I think the religion part of this issue alone explains the passion, especially in a nation that is, in a sense, founded by Puritans…

This was completely predictable.

It was pretty obvious that the Republicans want to steer this presidential campaign away from subjects which make them look bad. Things like the national debt, the war in Iraq, the loss of jobs, tax cuts for the rich, cronyism, and so on are going to be tough to answer for. So, they want to refocus the campaign on purely emotional issues that appeal to their core constituency.

In order to do this, they’re taking a vulnerable minority population and turning them into scapegoats. They’re demonizing gay people, hoping the US will fear them more than it fears, say, unemployment. It’s misdirection, using people’s basest emotions. Not a bad tactic.

Unfortunately for them, it only works for so long. People get distracted, sure, but they usually come back to the subject matter at hand. And you can only pull the “Look! A distracting thing!” trick so many times on an audience before they see right through you.

The subject at hand was the President’s National Guard record. And it’s small potatoes; it’s trivia, compared to what he’s going to get hit with during the actual campaign. We’re still nine months out, and they’re frantically gesturing offstage, yelling “Look!
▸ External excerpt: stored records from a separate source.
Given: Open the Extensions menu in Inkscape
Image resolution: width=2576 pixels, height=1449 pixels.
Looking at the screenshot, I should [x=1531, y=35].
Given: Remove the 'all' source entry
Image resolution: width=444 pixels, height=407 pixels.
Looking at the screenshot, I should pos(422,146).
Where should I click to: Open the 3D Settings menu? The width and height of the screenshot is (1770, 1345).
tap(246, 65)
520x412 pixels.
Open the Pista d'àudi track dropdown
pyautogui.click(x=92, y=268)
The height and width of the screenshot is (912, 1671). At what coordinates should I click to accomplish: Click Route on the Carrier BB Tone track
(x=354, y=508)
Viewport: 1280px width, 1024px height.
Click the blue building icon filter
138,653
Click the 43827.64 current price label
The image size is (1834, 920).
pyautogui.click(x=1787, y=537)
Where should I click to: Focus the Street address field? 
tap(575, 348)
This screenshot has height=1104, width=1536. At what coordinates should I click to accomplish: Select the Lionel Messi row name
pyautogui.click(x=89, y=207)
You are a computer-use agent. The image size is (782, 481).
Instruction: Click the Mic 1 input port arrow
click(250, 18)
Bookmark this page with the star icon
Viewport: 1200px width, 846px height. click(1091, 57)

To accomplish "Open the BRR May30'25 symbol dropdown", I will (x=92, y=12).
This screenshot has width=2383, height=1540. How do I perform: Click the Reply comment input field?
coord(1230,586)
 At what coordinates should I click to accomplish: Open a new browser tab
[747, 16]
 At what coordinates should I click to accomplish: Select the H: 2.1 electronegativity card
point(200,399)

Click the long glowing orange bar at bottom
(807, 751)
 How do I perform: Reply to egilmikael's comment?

Scary gay people! Watch out!” They’ve been forced to pull out this tactic early, and it’s going to get old fast.

Once people figure out that every time the competition has Bush and Co. on the ropes, they start frothing at the mouth about gays, they’re going to quit being distracted. And then the incumbents are going to have to find a new tactic. I wonder who will get scapegoated next…

Obviously, most of you heterosexuals take your right to marry for granted; you can’t imagine **not **having that right. Just like so many white people take for granted the freedoms that blacks had to fight to attain.

I’d never vote **for **someone just based on this issue, but I’d certainly vote **against **someone who thinks I shouldn’t have the same rights as anyone else.

There’s a name for people who repeatedly let others hoodwink them with obvious ploys. And there’s one of them born every minute. The Republican Party is counting on all of them, straight and gay, to get tremendously involved in this whole gay marriage debate.

So, being told that you can’t marry the person you love doesn’t actually affect you in your daily life??

You must have a different definition of important than I do.

I see, anything that doesn’t directly afffect me is unimportant; I’m alright Jack.

Bullshit, unless you’re a hermit.
Or was it that dealing with crime, unemployment, war, international relations, education somehow makes you unable to deal with ‘lesser’ issues at the same time?

It is a little difficult to imagine someone talking about marriage as no big deal. As in we should talk about things that ACTUALLY AFFECT US IN OUR DAILY LIVES, and not about marriage, which is totally trivial and never affects anyone’s life. What???

To make the point concrete, consider the story of two friends of mine. One is an American citizen and the other is a Canadian citizen, and they have been together for over ten years. If they were a man and a woman, they could have been married and lived in the US with the normal problems of being in a relationship. As it is, they have faced countless problems and decisions as to where to live, whether to give up both their jobs in the States to move to Canada, on and on. They are always on pins and needles because the immigration status of the one could dissolve the relationship.